◆ **PROVIDED RECORDS**:
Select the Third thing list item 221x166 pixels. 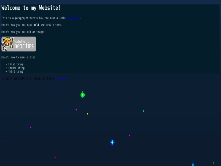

--

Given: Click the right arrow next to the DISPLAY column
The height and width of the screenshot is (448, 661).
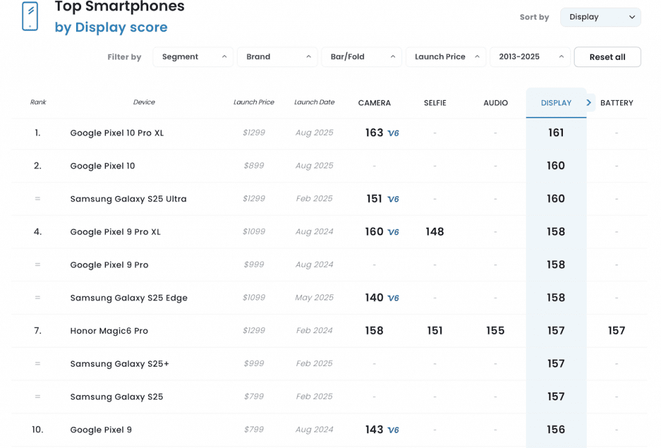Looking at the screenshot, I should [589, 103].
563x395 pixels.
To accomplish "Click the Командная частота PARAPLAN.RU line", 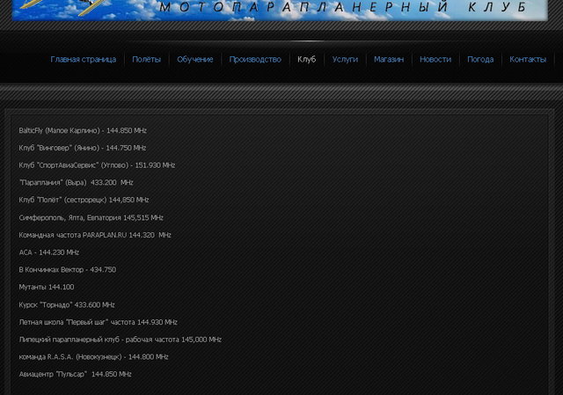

...

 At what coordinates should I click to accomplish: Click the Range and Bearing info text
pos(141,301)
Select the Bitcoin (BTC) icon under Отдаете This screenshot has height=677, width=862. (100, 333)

◆ **WHAT THE TASK ASKS**: Look above for the line with "563x395 pixels." and the line with "the Командная частота"; set down those two lines and all lines between them exactly, without pictures and without anything else.

◆ **TASK OUTPUT**:
563x395 pixels.
To accomplish "Click the Командная частота PARAPLAN.RU line", 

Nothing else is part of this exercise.